Elections communales : L’administration Zerhouni redoute l’abstention mais prêche le contraire

Le syndrome du 17 mai fait réagir le ministre de l’Intérieur, grand organisateur de la scène électorale nationale et de tout ce qui s’y trame, qui à un mois de la tenue du scrutin a délégué ses émissaires pour aller crier à qui veut les entendre qu’il ne craint pas, pour le rendez-vous électoral du 30 novembre prochain, un fort taux d’abstention. C’est Mohamed Talbi, directeur des opérations électorales et des élus au niveau du ministère de l’Intérieur qui a porté samedi la bonne parole sur les ondes de la radio nationale. «En général les élections locales, c’est celles qui intéressent le plus le citoyen électeur parce qu’il s’agit de sa collectivité et c’est pour cette raison qu’on est en droit de parler de scrutin de proximité. En somme du point de vue de la participation, on s’attend à ce qu’il y ait une adhésion importante», a lancé péremptoire le commis de l’administration Zerhouni. L’optimisme de commande de son pronostic laisse justement transparaître la peur d’une reproduction du scénario catastrophe des élections législatives de mai dernier et donne le sentiment que l’administration cherche plus à s’auto convaincre et à se rassurer elle-même qu’à tranquilliser les Algériens – si souvent maltraités par ladite administration mais devenue le temps d’un discours, des « citoyens électeurs » − pour qu’ils reprennent le chemin des urnes.
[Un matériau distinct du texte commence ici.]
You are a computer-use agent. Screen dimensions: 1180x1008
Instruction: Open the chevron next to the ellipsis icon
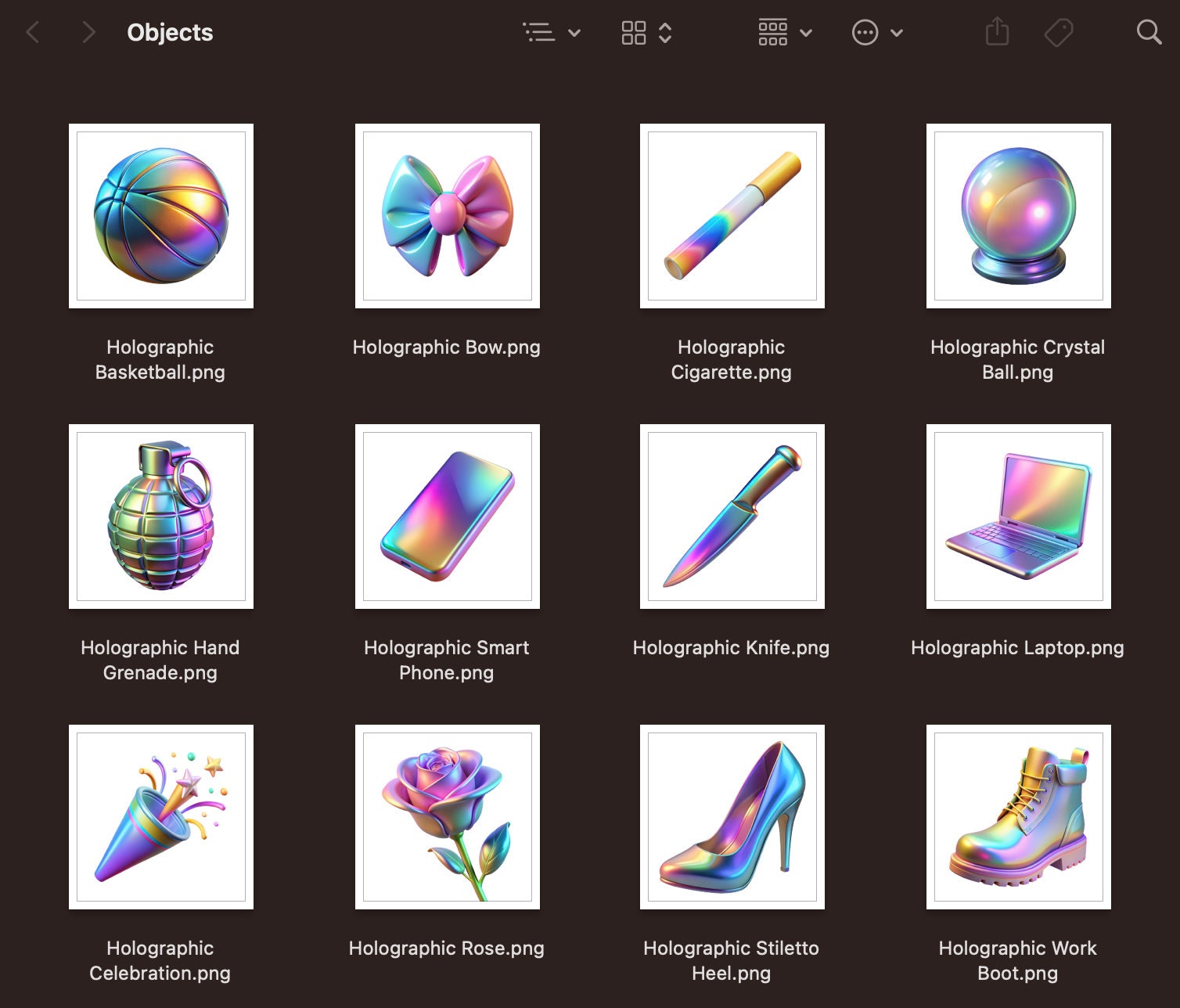pyautogui.click(x=895, y=32)
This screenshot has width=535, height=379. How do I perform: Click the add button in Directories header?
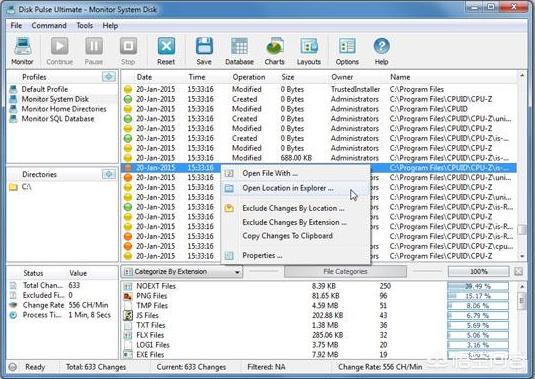109,174
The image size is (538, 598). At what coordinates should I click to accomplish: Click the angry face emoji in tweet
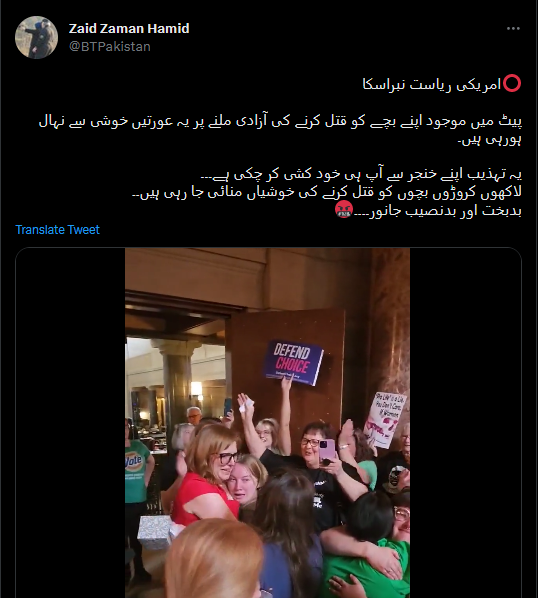[344, 210]
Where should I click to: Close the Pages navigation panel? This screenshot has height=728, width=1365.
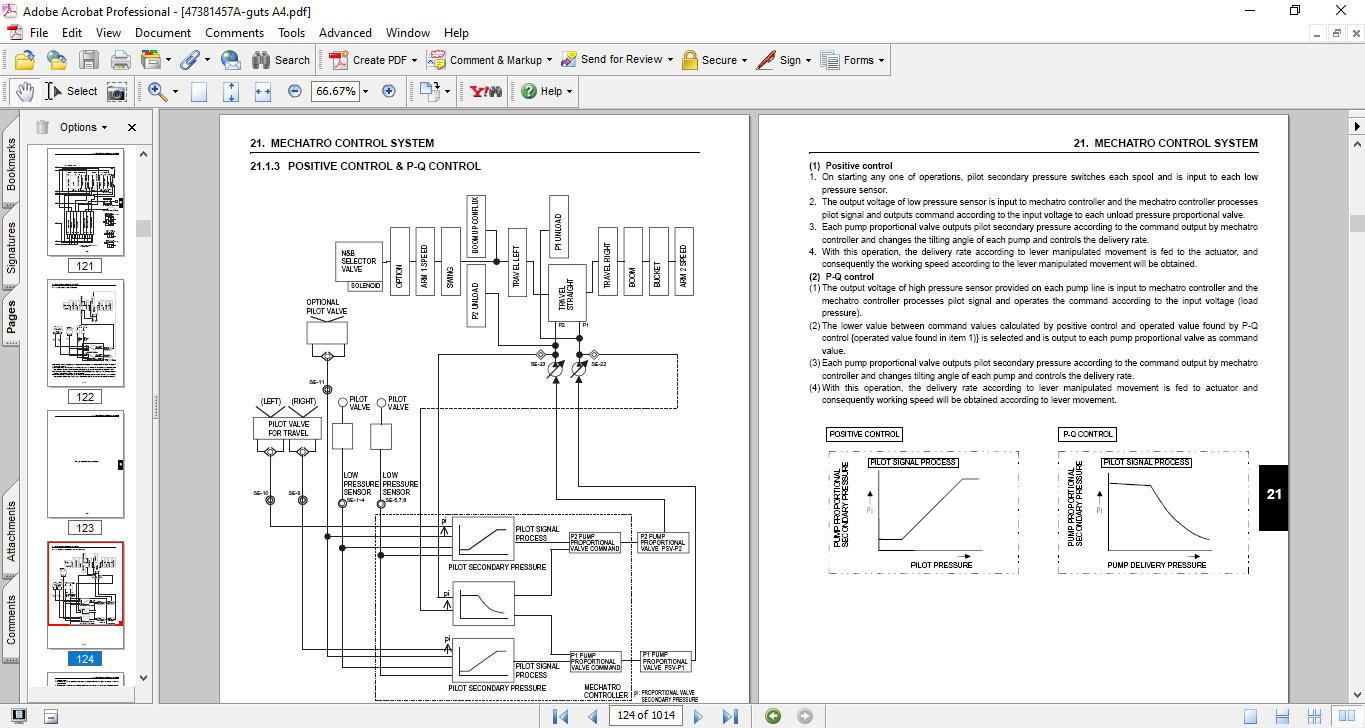coord(132,127)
En somme le ministre de l’Intérieur redoute l’abstention des électeurs mais prêche publiquement le contraire, affichant une sérénité surfaite.

Tout à son zèle, l’intervenant s’est aussi laissé aller à encenser les retouches apportées par son ministre à la loi électorale et qui ont eues comme effet de créer deux collèges dans la classe politique : le premier constitué de « grands » partis autorisés à participer à la course électorale, et les « petits » disqualifiés.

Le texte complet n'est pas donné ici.